City parks need funding ...

August 25, 2002|By Peter Harnik

WASHINGTON -- Think times are tough these days for corporate CEOs? Try being a big city parks chief.

From Philadelphia to Los Angeles, city park agencies are in turmoil, struggling to keep up large programs with what amount to skeleton crews on ever-shrinking budgets. With the departure last month of Recreation and Parks Director Marvin Billups Jr., Baltimore, too, is feeling the pain.

The new temporary head of Rec and Parks, Kimberley Amprey, a former CitiStat analyst, has thrown herself into improving agency efficiency and management. But what should she do about the financial shortfall?
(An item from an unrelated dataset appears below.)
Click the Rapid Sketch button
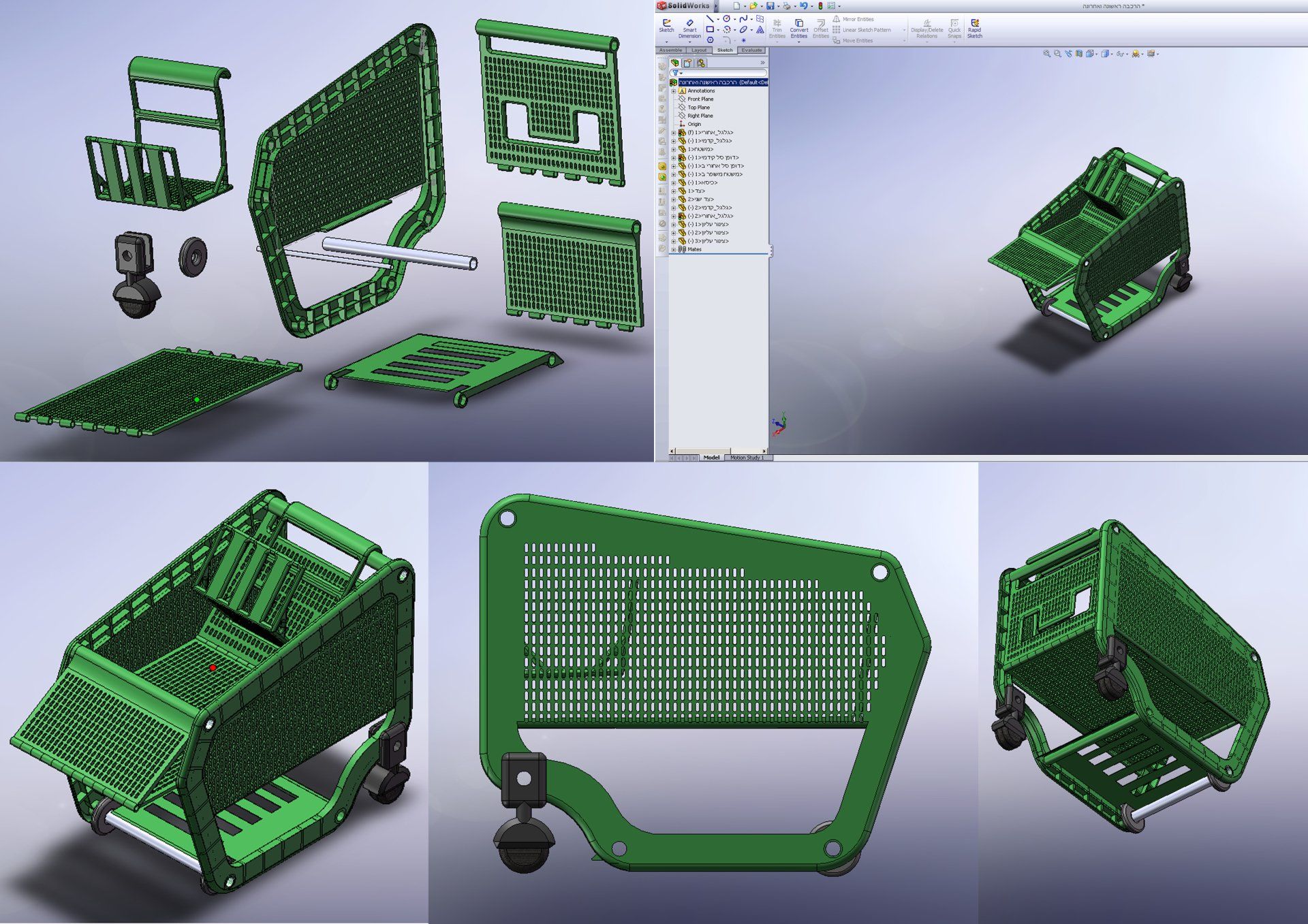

There are three principal sources of money for city parks: public funds from taxes, private donations from gifts and user money from fees. Let's look at them in reverse order.
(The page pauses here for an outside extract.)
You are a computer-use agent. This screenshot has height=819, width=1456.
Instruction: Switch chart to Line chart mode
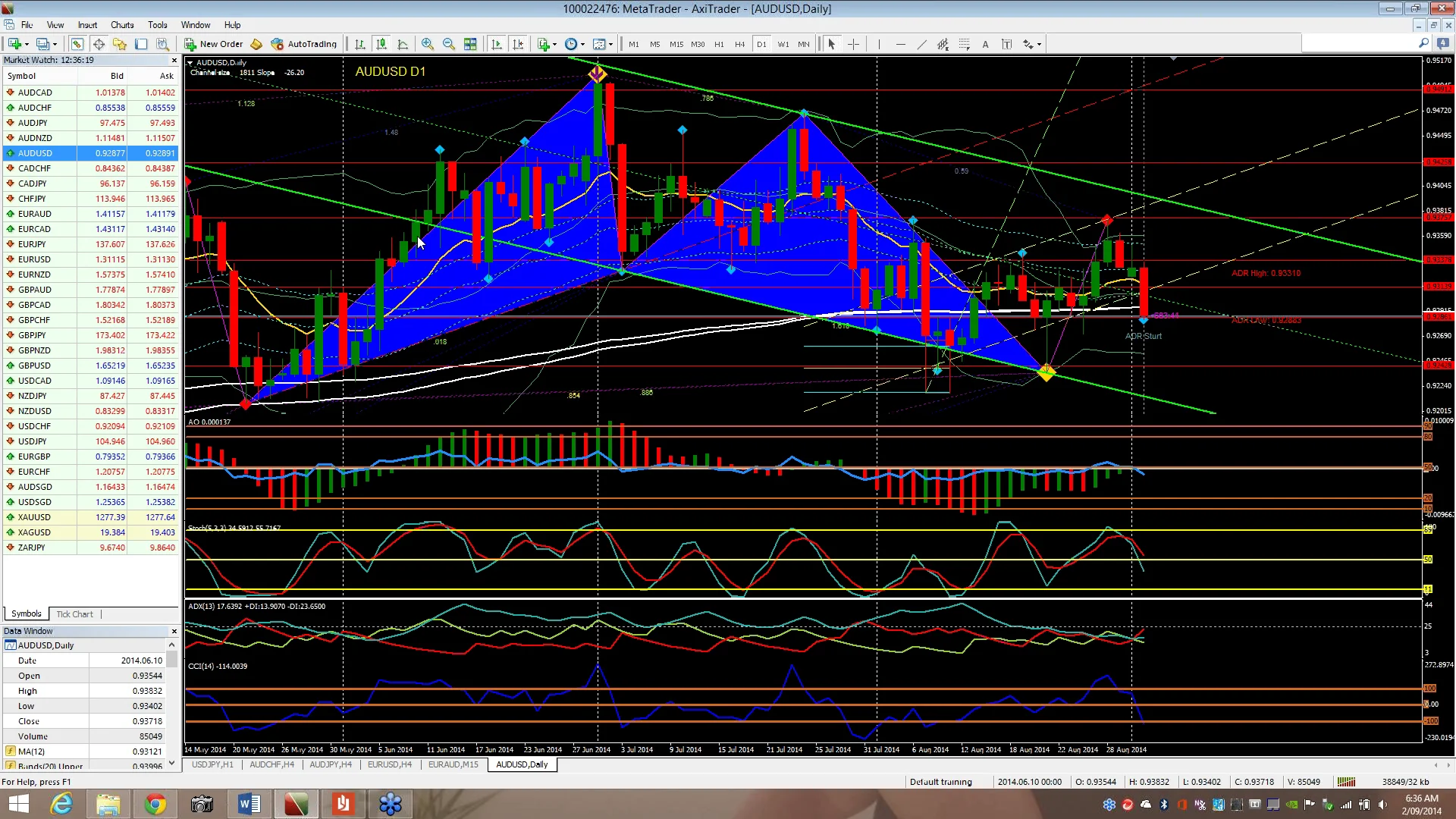coord(403,44)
Baltimore Rec and Parks brings in about $1 million a year in fees from recreation centers, sports leagues and special events, plus another $400,000 from a separate contract for the city's five golf courses. That comes to a $2.15 fee income per resident. But other cities do much better. Indianapolis generates $3.9 million ($4.94 per resident), Austin $10.1 million ($15.38 per resident), and Cincinnati $11.7 million (an amazing $34.43 per resident).

Of course, the mission of a city park system is not to milk its citizenry by charging top dollar for everything, and any system that raises fees should institute scholarship programs and fee-less days to support those too poor to pay. But as recreation consultant Leon Younger points out, "You should set your fees based on the 80 percent of the people who can pay, not the 20 percent of the people who can't," and then arrange for a safety net for the others.

If Baltimore takes a hard look at the value of its parkland and recreation programs, it might well find some woeful undercharging.

For example, the city generally assesses promoters $1,000 or less to put on large events in parks like Druid Hill or Patterson. In comparison, when Microsoft wanted to launch a new product with a Sting concert in New York's Bryant Park, the price was negotiated at $300,000.

In Cincinnati, adult athletic fees bring in $400,000 a year and yearly rec center memberships raise another $150,000. In Los Angeles, movie-making, TV and print advertising shoots in Griffith Park generate about $300,000. And Baltimore has parkland just as beautiful as Griffith.

What about the private sector? Baltimore's Department of Recreation and Parks brought in about $400,000 in philanthropic grants and donations in 2001. That's a start -- it comes to about 61 cents per resident -- but it's less than one-third of the average of what other cities got in private gifts, according to the Trust for Public Land.

In comparison, Houston pulled in $2.6 million ($1.35 per resident) and Boston $3.5 million ($5.86 per resident). But that only scratches the surface.

In an increasing number of cities, park-loving residents are establishing private conservancies that refurbish park structures, solve ecological problems, purchase trees and even pick up some on-going maintenance costs.

The Piedmont Park Conservancy in Atlanta, Friends of Hermann Park in Houston and Forest Park Forever in St. Louis are all multi-million-dollar operations that have made eye-popping improvements to the flagship parks they serve. Pittsburgh Park Conservancy is going further, undertaking capital projects in all four of the city's large parks, even those not in the best neighborhoods.

Downtown areas are seeing the rise of park improvement districts, such as New York's Bryant Park Restoration Corp. Under this mechanism, a group of businesses or commercial landlords around a park agree to assess themselves a small per-square-foot fee to help maintain or program the area under the theory that an attractive park will not only be good for their employees but will also stimulate business and sales.

In conversations with the Trust for Public Land, the Baltimore Development Corp. has indicated that it may be interested in trying something similar for the portion of the Gwynns Falls Trail that will run through the Carroll Camden Industrial Park renewal area.

That gets to the larger point.

In an urban universe of economic activity, parks are not financial black holes. Rather, they are integral ingredients of the city fabric, adding value only in relation to what's invested in them. Beautiful, safe parks are a pleasure to live near and will help raise home prices and generate more property tax -- as we're seeing around Patterson Park these days. Clean downtown plazas with shaded places to sit and lots of stimulating activity are magnets that attract shoppers and generate more sales tax, as we know from the Inner Harbor.

After all else is tried, there is still no way to have a great park system without also spending tax money on it. The budget can come straight from the general treasury, as in most cities, or it can come from a back-door account, such as special property assessments in Chicago and Minneapolis, a sales tax hike in St. Louis or even Baltimore's old "trolley tax." It's still tax money and it's still the right thing to do.

Where there is leadership, dynamism, good ideas and a collaborative spirit, there will be money. Baltimore is a can-do city. It could be even better with a can-do park system.

Peter Harnik is director of the Green Cities Program of the Trust for Public Land, based in Washington.